Carla Valente: “Als Rechtsanwältin ist es wichtig, dass man sich auf mich verlassen kann”

Carla Valente ist seit 2016 als Rechtsanwältin bei der ALEBA tätig.

Heute ist die Rechtsanwältin Carla Valente an der Reihe sich vorzustellen, und über ihre Arbeit zu sprechen, die sie seit etwas mehr als fünf Jahren bei der ALEBA ausübt.

Natürlich kennen Sie sie. Wenn Sie ihr nicht gerade bei einer Sozialplanverhandlung oder als Ausbilderin bei der CSL (Luxemburgische Arbeitnehmerkammer) begegnet sind, dann haben Sie bereits ein Telefongespräch oder einen E-Mail-Austausch mit ihr geführt. Wie Elif Ozkok und Matthias Lindauer, arbeitet auch Carla Valente in der Rechtsabteilung der ALEBA.

Bevor sie 2016 zur ALEBA kam, war sie bereits während fast drei Jahren als Juristin bei einer Rechtsschutzversicherung angestellt. Dort befasste sie sich mit Rechtsansprüchen aus verschiedenen Rechtsgebieten (Arbeitsrecht, Verbraucherrecht, Mietrecht, zivilrechtliche Haftung usw.).  Als sich ihr die Gelegenheit bot, der führenden Gewerkschaft des Finanzplatzes beizutreten, ergriff sie diese ohne zu zögern.

Mit meiner ruhigen, besonnenen Art und meiner Geduld, versuche ich den Mitgliedern, welche eine schwierige Zeit durchleben (z.B. eine Entlassung), die Unterstützung zu geben, welche sie brauchen um ihr Selbstvertrauen wiederzuerlangen,  sagt sie.
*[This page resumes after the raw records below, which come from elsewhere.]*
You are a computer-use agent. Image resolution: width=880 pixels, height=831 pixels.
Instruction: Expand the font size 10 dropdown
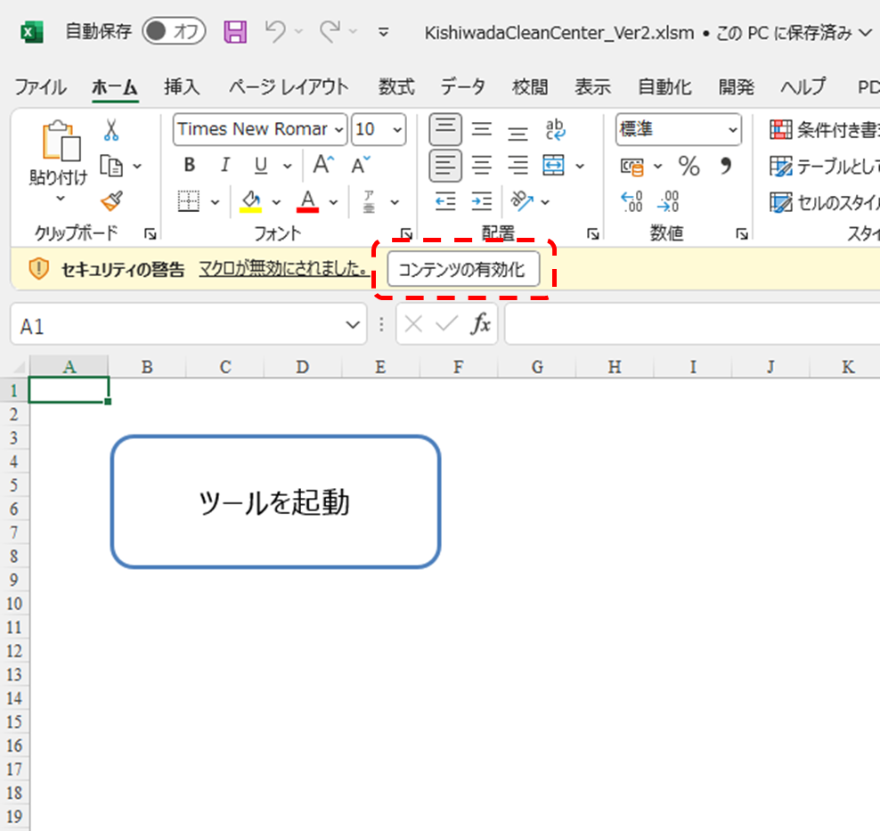tap(397, 130)
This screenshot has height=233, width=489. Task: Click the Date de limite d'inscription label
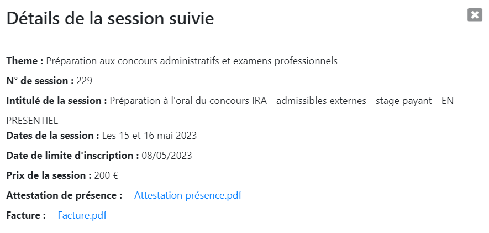pyautogui.click(x=73, y=156)
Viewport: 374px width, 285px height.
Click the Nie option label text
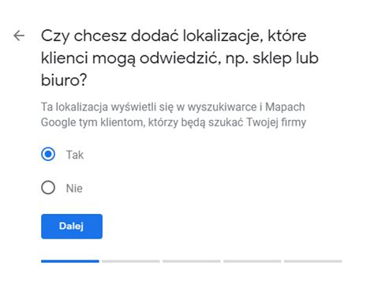(74, 188)
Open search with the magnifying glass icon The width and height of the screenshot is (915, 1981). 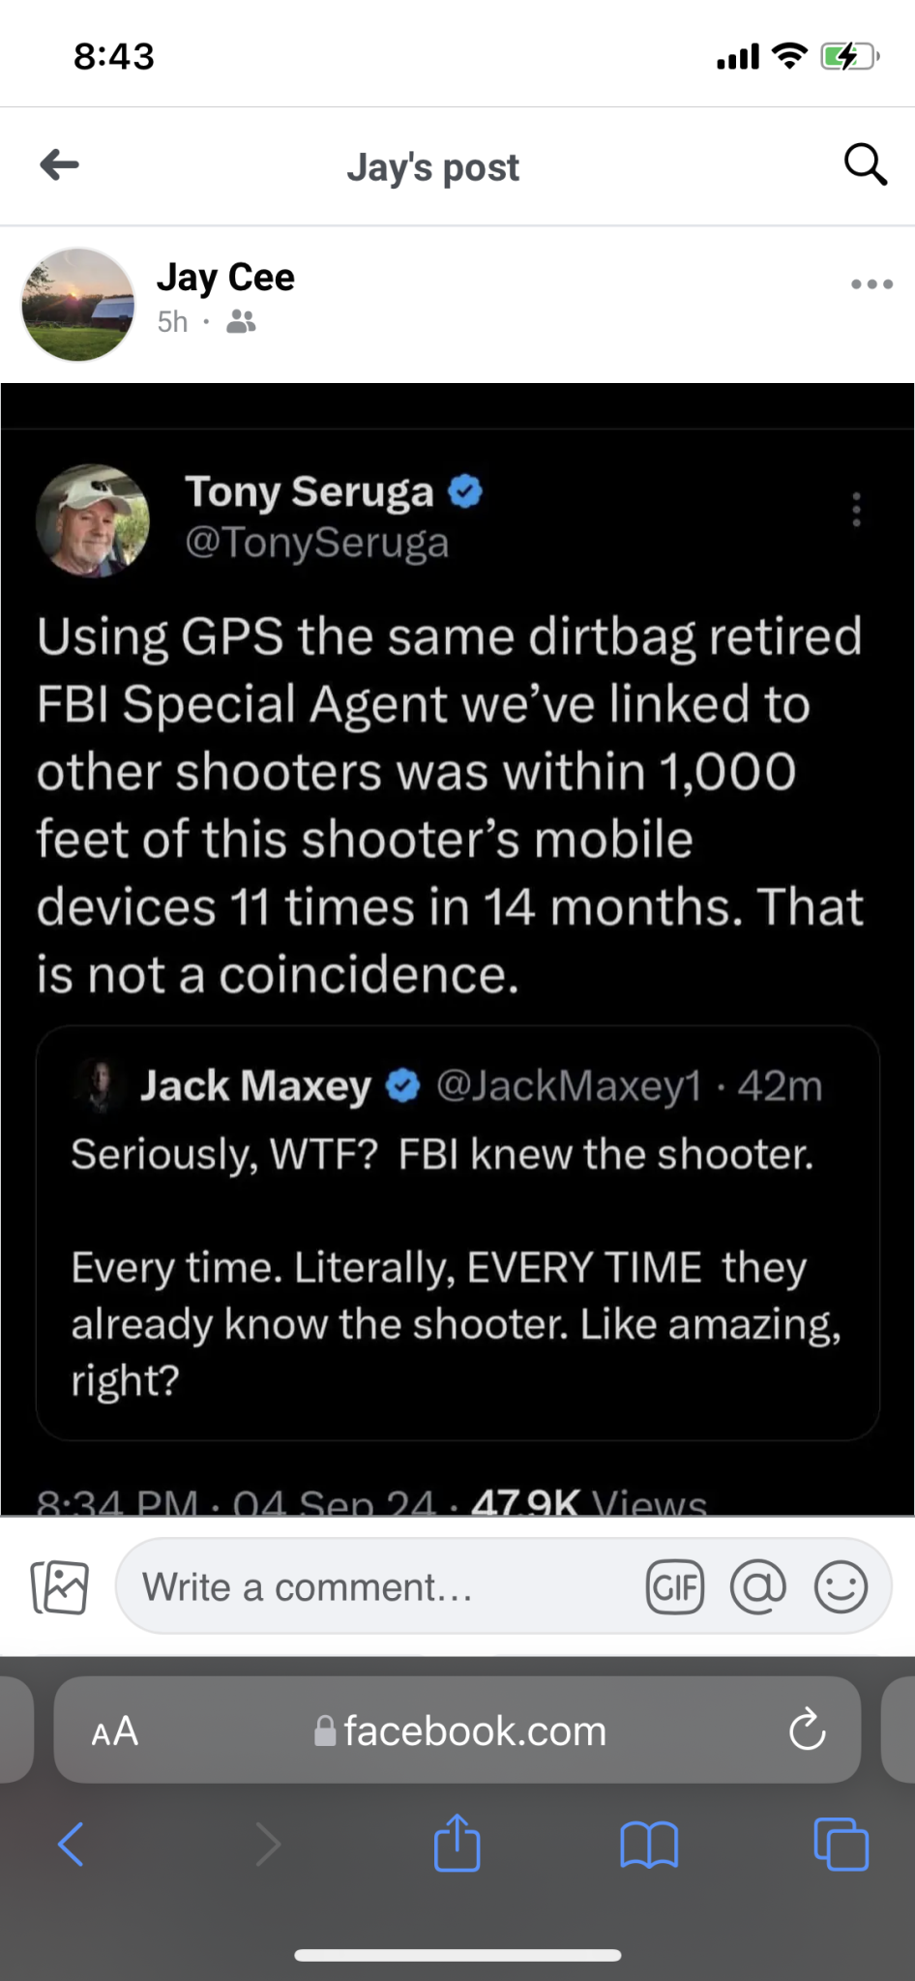coord(865,164)
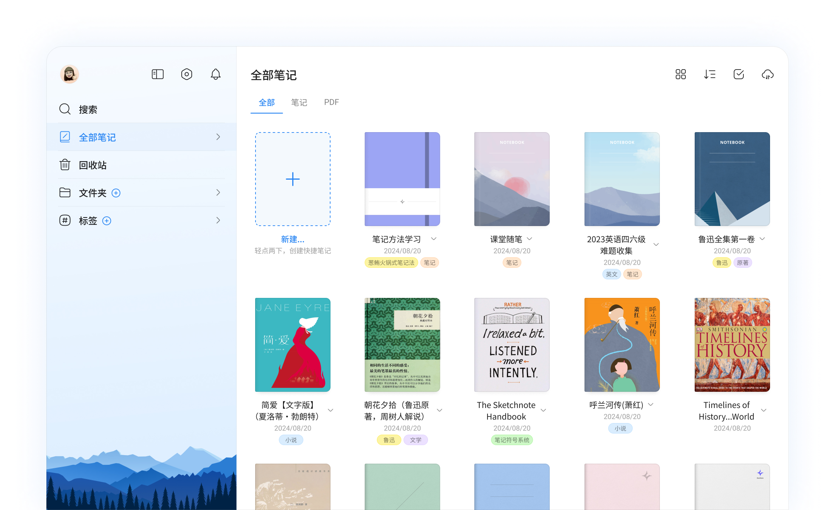Add a new tag with the plus icon
The height and width of the screenshot is (510, 835).
[x=107, y=221]
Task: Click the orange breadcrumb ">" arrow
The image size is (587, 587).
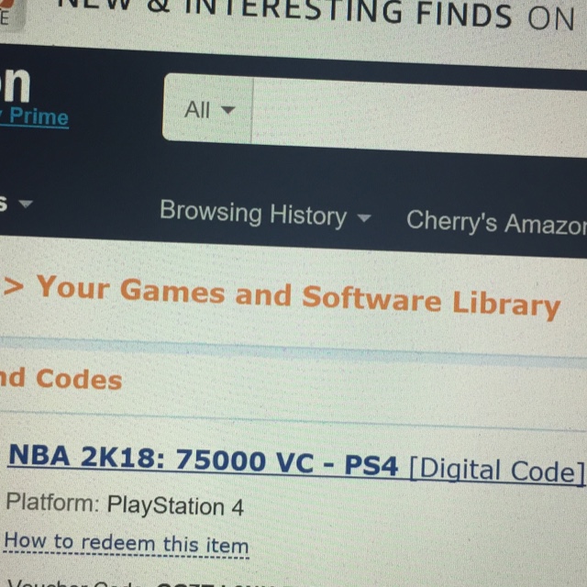Action: pyautogui.click(x=14, y=286)
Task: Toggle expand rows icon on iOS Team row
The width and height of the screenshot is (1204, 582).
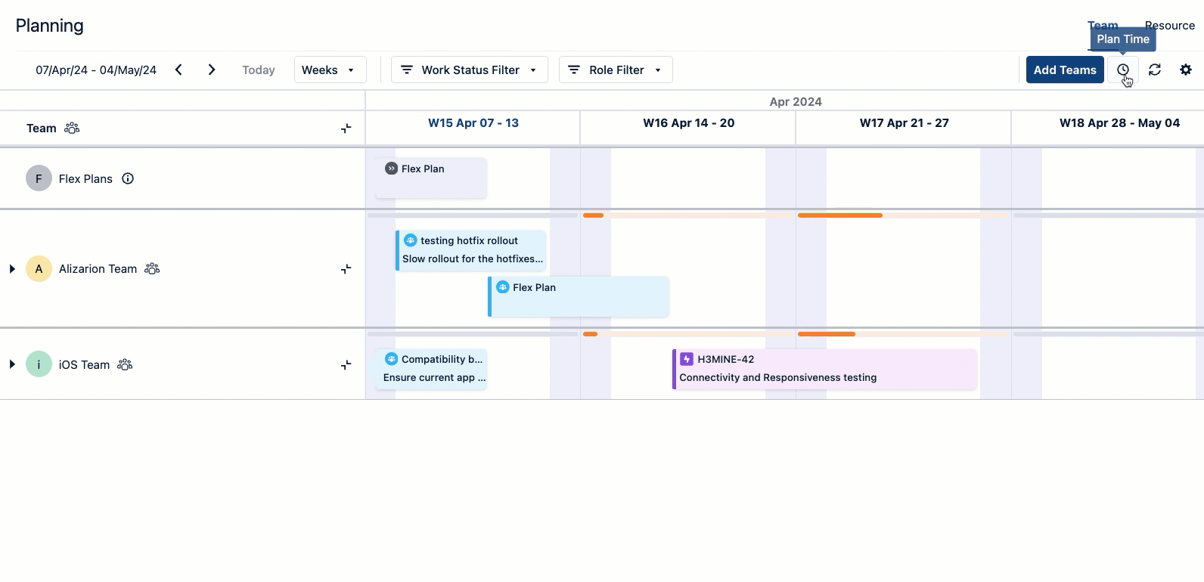Action: 346,364
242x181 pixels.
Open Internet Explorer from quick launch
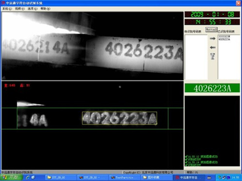[x=28, y=177]
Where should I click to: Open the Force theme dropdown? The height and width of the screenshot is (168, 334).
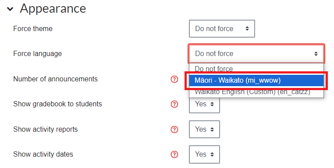point(222,29)
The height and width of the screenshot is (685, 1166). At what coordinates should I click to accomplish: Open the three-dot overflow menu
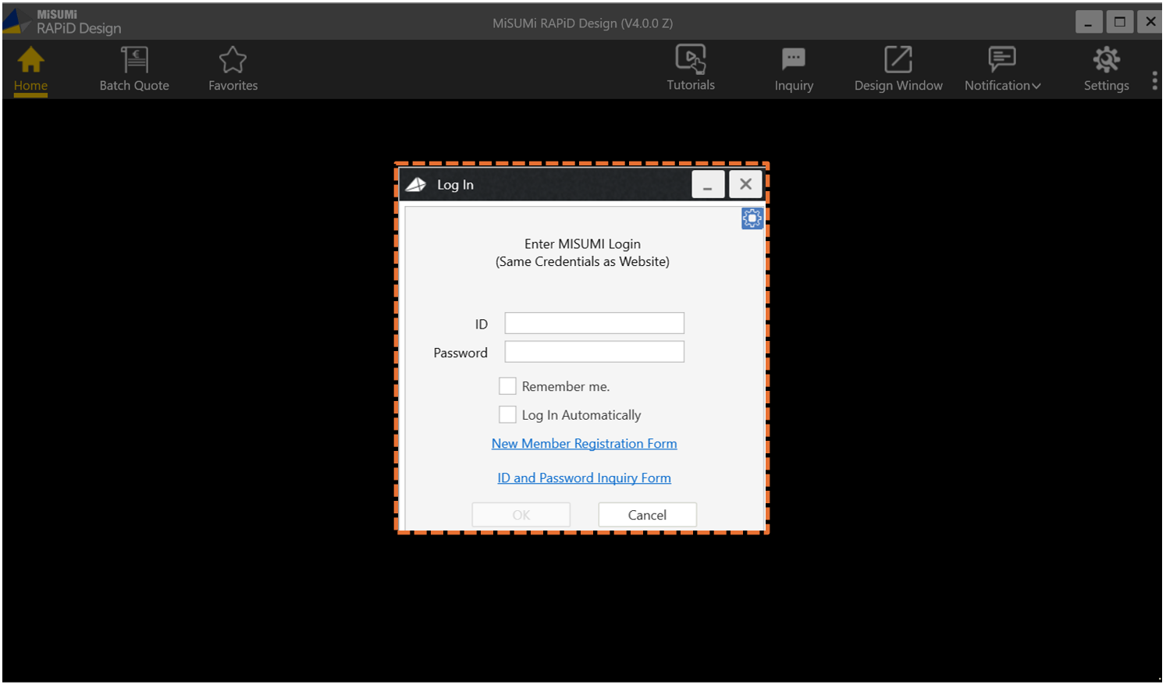click(x=1154, y=80)

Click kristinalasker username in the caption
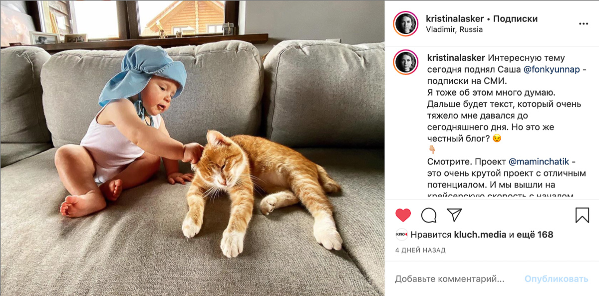tap(456, 58)
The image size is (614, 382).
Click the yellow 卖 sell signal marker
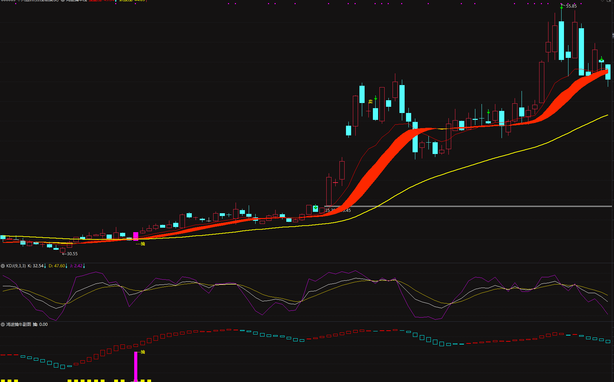370,102
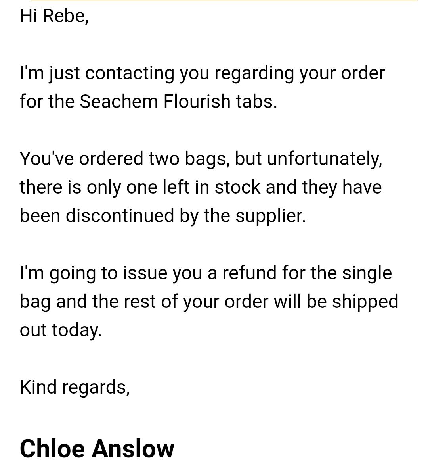Click the word 'stock' in the message
The image size is (428, 467).
coord(237,187)
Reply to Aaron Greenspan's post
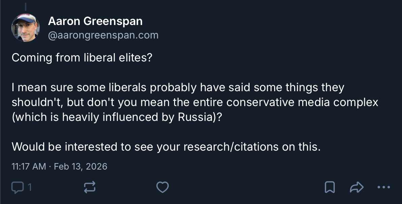Viewport: 402px width, 204px height. (17, 187)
Was mag sie am meisten an ihrem Job? “Anderen zu helfen, zu wissen, wie man Menschen beruhigt, und in der Lage zu sein, Dinge voranzubringen“, bekräftigt sie. “In meinem Beruf ist es wichtig, dass man sich auf mich verlassen kann“. Auf die Frage was die ALEBA ihr persönlich bringt, antwortet sie: “die Tatsache, in voller Autonomie, Anerkennung und Selbstvertrauen arbeiten zu können. Wir machen laufend  neue Erfahrungen. Zeit der Langeweile kommt deswegen nie auf.“.

Die Fähigkeit Fremdsprachen (Französisch, Englisch, Deutsch) bei der täglichen Arbeit zu verwenden, ist für sie ein zusätzlicher großer Vorteil.  “Es ermöglicht einen einfachen Kontakt mit allen Mitgliedern“.

Carla hat noch ein weiteres Standbein: Sie verhandelt Sozialpläne. Bei dieser sehr schwierigen und sensitiven Aufgabe setzt unsere Kollegin ihre Erfahrung, ihren Sinn für Diplomatie und ihre Fähigkeit zuzuhören ein. Sie genießt vor allem den Kontakt mit den Delegierten und Mitarbeitern. Ziel der Verhandlungen sei es, “die Betroffenen zu beruhigen und den sozialen Frieden im Unternehmen zu wahren, indem wir versuchen, das bestmögliche Ergebnis für die betroffenen Arbeitnehmer zu erzielen“.

Sie ist sehr sportlich und genießt es, zu wandern, zu laufen, Mountainbike zu fahren und Badminton zu spielen. Neben der Zeit, die sie mit ihrer Familie verbringt, reist sie gerne, trifft und unterhält Freunde und geht gerne in Restaurants.